▶ [Given text]:
Reputation: 353
I wrote a repeat rate query that gives me cohort repeat rate data in the following format:
cohort_join_day | repeat_day | repeat_users
11/15/16 | 0 | 10000
11/15/16 | 1 | 6000
11/15/16 | 2 | 3000
repeat_day 0 represents the total cohort size for that day
I'm trying to skip an excel step and add a forth column with daily repeat rate percentages like so:
cohort_join_day | repeat_day | repeat_users | repeat_percentage
11/15/16 | 0 | 10000 | 100%
11/15/16 | 1 | 6000 | 60%
11/15/16 | 2 | 3000 | 30%
The calculation for this row should be pretty simple e.g.: day 1 cohort repeat rate on day 6 = (day 1 cohort repeat rate on day 6) / (day 1 cohort repeat rate on day 0)
(day 1 cohort repeat rate on day 0) represents the total size of the cohort
What's the best way to accomplish this?
Here's the daily repeat rate query I wrote:
SELECT
to_char(cohort_join_day, 'YYYY-MM-DD') AS cohort_join_day,
EXTRACT(DAY FROM (current_day - cohort_join_day)) AS repeat_day,
COUNT(DISTINCT unique_id) AS repeat_users
FROM
(
SELECT
auu.unique_id,
date_trunc('day', auu.ds) AS current_day,
date_trunc('day', fsb.ds) AS cohort_join_day
FROM rust.a_unique_users AS auu
JOIN mobile.first_seen_byos AS fsb
ON fsb.unique_id = auu.unique_id
WHERE
auu.os_type = 'iphone_native_app'
AND fsb.ds >= '2016-11-01'
) AS uniques_by_day
WHERE
cohort_join_day <= current_day
GROUP BY
cohort_join_day,
repeat_day;
Upvotes: 0
Views: 213
Reputation: 14341
SELECT
*
,(repeat_users * 100.0) /
MAX(CASE WHEN repeat_day = 0 THEN repeat_users END) OVER () as repeat_percentage
FROM
Table
Conditional Aggregation and Window Functions makes this much easier
And if you are trying to do this calucation for every day then PARTITION the window function by cohor_join_day:
SELECT
*
,(repeat_users * 100.0) /
MAX(CASE WHEN repeat_day = 0 THEN repeat_users END) OVER (PARTITION BY cohort_join_day) as repeat_percentage
FROM
Table
MAX(column) OVER ()
would simply provide the MAX
value in the column
accross the entire data set.
MAX(column) OVER (PARTITION BY column2)
will provide the MAX
value in that column for the matching column2
value. You can think of PARTITION BY
similar to GROUP BY
.

▶ [Job A]:
In the SQL thread on cohort repeat rates, what does a repeat_day value of 0 represent?
▶ [Job B]:
Extend the SQL thread on cohort repeat percentages with a few sentences that pick up after its final line.

▶ [Provided data]:
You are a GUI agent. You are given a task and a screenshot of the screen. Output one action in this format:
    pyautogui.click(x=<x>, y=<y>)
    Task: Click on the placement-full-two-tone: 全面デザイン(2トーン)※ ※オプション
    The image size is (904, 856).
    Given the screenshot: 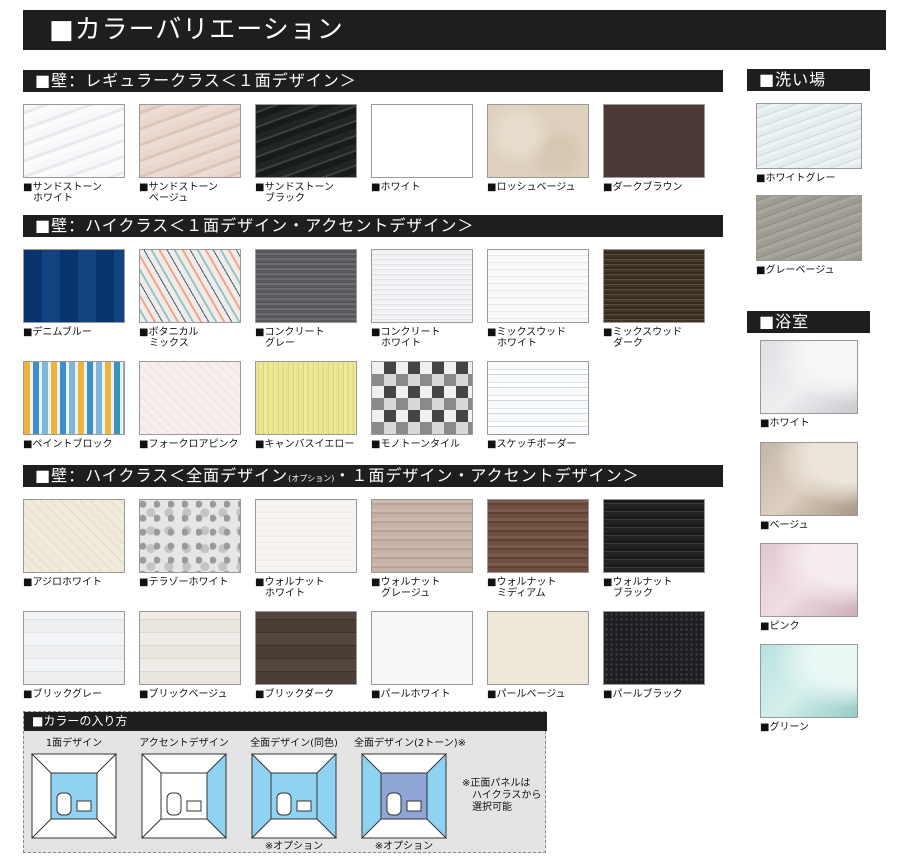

▶ [Reply A]:
It represents the total cohort size for that day.

▶ [Reply B]:
replacing column
with a case expression allows you to do conditional aggregation. So for example when you only want the repeat_users when repeat_day = 0
a case expression saying that it will mean it will only return 1 value per partition and ignore the other values because they will be null.
So if you wanted to do the same thing in a straight query without the window function you would do something like this:
SELECT
t.*
,(t.repeat_users * 100.0) / (SELECT t2.repeat_users
FROM
Table t2
WHERE
t.cohort_join_day = t2.cohort_join_day
AND t2.repeat_day = 0) as repeat_percentage
FROM
Table t
And to show you how to do it with Juan Carlo's method when you have multiple days involved you could do it like so:
WITH cte AS (
SELECT
cohort_join_day
,repeat_users
FROM
@Table
WHERE
repeat_day = 0
)
SELECT
t.*
,(t.repeat_users * 100.0) / c.repeat_users as repeat_percentage
FROM
Table t
CROSS JOIN cte c
WHERE
t.cohort_join_day = c.cohort_join_day
If you ever want a running total try something like
SUM(column) OVER (PARTITION BY column2 ORDER BY column3)
definitely get familiar with window functions they are life savers these days.
Upvotes: 1
Reputation: 48197
WITH boo AS (
SELECT *
FROM foo -- here go your query
), base as (
SELECT "repeat_users"
FROM boo
WHERE "repeat_day" = 0
)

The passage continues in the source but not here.